An enduring narrative about the U.S. economy, along with rugged individualism and the opportunity to rise from rags to riches, is that it is a dynamic market where new ideas can thrive and new businesses can reshape the economic landscape.
Competition is the basis of a market economy. It forces businesses to innovate to stay ahead of other firms, to keep prices as low as they can to attract customers, and to pay sufficient wages to avoid losing workers to other firms. When businesses vie for customers, prices fall and economic output increases. When businesses hire workers away from each other, wages rise and workers’ standard of living improves. And as unproductive firms are replaced by innovative firms, the economy becomes more efficient.

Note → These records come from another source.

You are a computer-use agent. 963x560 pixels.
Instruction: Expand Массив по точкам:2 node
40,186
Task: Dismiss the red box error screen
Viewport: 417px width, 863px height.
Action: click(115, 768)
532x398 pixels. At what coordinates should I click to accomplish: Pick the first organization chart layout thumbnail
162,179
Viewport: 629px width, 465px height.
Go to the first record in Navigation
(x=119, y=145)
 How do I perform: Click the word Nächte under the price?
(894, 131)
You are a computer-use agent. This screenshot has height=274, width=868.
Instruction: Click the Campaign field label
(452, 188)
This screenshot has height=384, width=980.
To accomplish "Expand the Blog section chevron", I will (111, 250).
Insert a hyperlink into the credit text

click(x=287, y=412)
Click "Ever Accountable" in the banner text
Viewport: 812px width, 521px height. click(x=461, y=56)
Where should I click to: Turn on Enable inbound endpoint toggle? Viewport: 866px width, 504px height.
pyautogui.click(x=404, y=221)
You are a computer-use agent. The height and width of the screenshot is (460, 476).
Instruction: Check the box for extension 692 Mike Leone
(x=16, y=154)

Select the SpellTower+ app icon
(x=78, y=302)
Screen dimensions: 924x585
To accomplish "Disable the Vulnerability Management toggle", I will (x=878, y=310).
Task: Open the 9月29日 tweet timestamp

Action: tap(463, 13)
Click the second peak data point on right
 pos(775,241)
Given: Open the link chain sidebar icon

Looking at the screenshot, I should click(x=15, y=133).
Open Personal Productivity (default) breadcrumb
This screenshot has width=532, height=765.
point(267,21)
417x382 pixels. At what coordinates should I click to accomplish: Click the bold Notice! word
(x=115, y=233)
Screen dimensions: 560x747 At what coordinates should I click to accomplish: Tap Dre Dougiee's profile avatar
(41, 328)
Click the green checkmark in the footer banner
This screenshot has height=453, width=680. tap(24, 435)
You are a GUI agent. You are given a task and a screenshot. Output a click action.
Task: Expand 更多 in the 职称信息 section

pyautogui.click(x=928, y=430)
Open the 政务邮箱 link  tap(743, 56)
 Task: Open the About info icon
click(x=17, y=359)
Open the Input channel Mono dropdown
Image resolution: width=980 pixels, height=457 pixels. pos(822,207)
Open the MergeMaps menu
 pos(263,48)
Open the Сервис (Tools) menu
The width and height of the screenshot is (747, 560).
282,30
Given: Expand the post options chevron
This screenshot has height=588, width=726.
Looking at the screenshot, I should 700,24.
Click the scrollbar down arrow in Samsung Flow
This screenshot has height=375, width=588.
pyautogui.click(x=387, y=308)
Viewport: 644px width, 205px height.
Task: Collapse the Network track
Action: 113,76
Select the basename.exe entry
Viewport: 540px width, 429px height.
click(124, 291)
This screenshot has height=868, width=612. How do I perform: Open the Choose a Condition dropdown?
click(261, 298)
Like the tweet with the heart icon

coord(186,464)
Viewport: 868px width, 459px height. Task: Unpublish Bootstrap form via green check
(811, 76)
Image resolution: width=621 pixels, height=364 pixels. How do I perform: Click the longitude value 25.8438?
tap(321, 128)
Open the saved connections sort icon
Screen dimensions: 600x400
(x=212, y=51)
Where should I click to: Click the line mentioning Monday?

Thus, competition allows the market economy to allocate resources efficiently. Without it, there can be distortions that reduce overall welfare, as concentrated interests benefit at the expense of the broader public. Entrenched incumbent firms with market power hire fewer workers, produce less output, and earn higher profits than would otherwise be the case in a competitive market. In attempting to secure and maintain their market power, firms can spend substantial resources that produce no value for the overall economy but simply allow the firm to maintain high profits.1
Over the past few decades there have been troubling indications that dynamism and competition in the U.S. economy have declined. This paper describes the state of competition in the economy, related patterns in entrepreneurship, and policies that promote or inhibit competition. Business dynamism and competition are inherently intertwined, though the linkages are complex. Dominant firms can crowd out new entrants and reduce entrepreneurship; at the same time, a lack of start-ups can reduce the entrants necessary to generate competition. Thus, we examine both growing market concentration and the reduced rate of entry by firms.
- For example, see Gilbert and Newbery (1982) for a discussion of this dynamic as it pertains to patent activity.